* [TASK] Starting with the line that contains "Instruction: Open the Layers panel menu", copy every line through the end of the data below, exactly and with nothing added.

PROVIDED DATA Block Start

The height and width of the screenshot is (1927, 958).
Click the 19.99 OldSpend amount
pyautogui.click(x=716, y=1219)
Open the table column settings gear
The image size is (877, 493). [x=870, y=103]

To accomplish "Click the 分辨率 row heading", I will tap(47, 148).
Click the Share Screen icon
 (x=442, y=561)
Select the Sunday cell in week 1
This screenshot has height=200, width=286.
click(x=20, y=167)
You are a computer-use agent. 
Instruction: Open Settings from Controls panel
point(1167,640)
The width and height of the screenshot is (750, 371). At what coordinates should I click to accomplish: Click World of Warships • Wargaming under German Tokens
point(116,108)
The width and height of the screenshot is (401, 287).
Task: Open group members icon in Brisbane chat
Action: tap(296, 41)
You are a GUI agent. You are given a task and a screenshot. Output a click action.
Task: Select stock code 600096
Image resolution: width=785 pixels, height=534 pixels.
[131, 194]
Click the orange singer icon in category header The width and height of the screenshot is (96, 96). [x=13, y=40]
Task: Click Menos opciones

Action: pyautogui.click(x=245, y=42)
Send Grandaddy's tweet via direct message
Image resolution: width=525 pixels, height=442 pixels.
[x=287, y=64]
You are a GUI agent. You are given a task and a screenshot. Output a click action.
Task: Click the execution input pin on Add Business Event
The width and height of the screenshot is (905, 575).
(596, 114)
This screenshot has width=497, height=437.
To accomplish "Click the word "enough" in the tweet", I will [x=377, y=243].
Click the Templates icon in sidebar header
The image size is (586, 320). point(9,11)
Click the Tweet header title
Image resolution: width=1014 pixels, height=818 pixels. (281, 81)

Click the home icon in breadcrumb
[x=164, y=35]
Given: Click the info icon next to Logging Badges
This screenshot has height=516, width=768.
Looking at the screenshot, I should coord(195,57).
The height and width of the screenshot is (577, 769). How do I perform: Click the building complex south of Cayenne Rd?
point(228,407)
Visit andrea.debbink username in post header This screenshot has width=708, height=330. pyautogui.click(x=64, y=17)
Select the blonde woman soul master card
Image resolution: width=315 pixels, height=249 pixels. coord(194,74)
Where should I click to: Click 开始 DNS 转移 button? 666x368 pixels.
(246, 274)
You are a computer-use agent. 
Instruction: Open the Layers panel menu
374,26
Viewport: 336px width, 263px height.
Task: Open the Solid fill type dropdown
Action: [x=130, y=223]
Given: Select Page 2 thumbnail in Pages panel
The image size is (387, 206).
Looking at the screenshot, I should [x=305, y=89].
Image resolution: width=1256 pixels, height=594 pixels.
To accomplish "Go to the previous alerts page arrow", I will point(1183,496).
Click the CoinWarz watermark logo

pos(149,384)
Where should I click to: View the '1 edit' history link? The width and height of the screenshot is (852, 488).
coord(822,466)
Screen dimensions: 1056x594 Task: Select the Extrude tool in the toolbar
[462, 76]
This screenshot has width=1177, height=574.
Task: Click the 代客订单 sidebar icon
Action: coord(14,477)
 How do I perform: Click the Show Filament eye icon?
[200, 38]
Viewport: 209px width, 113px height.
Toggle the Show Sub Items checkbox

PROVIDED DATA Block End

* [ANSWER FOR THIS EXERCISE]
Instruction: Open the Layers panel menu
374,26
Viewport: 336px width, 263px height.
Task: Open the Solid fill type dropdown
Action: [x=130, y=223]
Given: Select Page 2 thumbnail in Pages panel
The image size is (387, 206).
Looking at the screenshot, I should [x=305, y=89].
Image resolution: width=1256 pixels, height=594 pixels.
To accomplish "Go to the previous alerts page arrow", I will point(1183,496).
Click the CoinWarz watermark logo

pos(149,384)
Where should I click to: View the '1 edit' history link? The width and height of the screenshot is (852, 488).
coord(822,466)
Screen dimensions: 1056x594 Task: Select the Extrude tool in the toolbar
[462, 76]
This screenshot has width=1177, height=574.
Task: Click the 代客订单 sidebar icon
Action: coord(14,477)
 How do I perform: Click the Show Filament eye icon?
[200, 38]
Viewport: 209px width, 113px height.
Toggle the Show Sub Items checkbox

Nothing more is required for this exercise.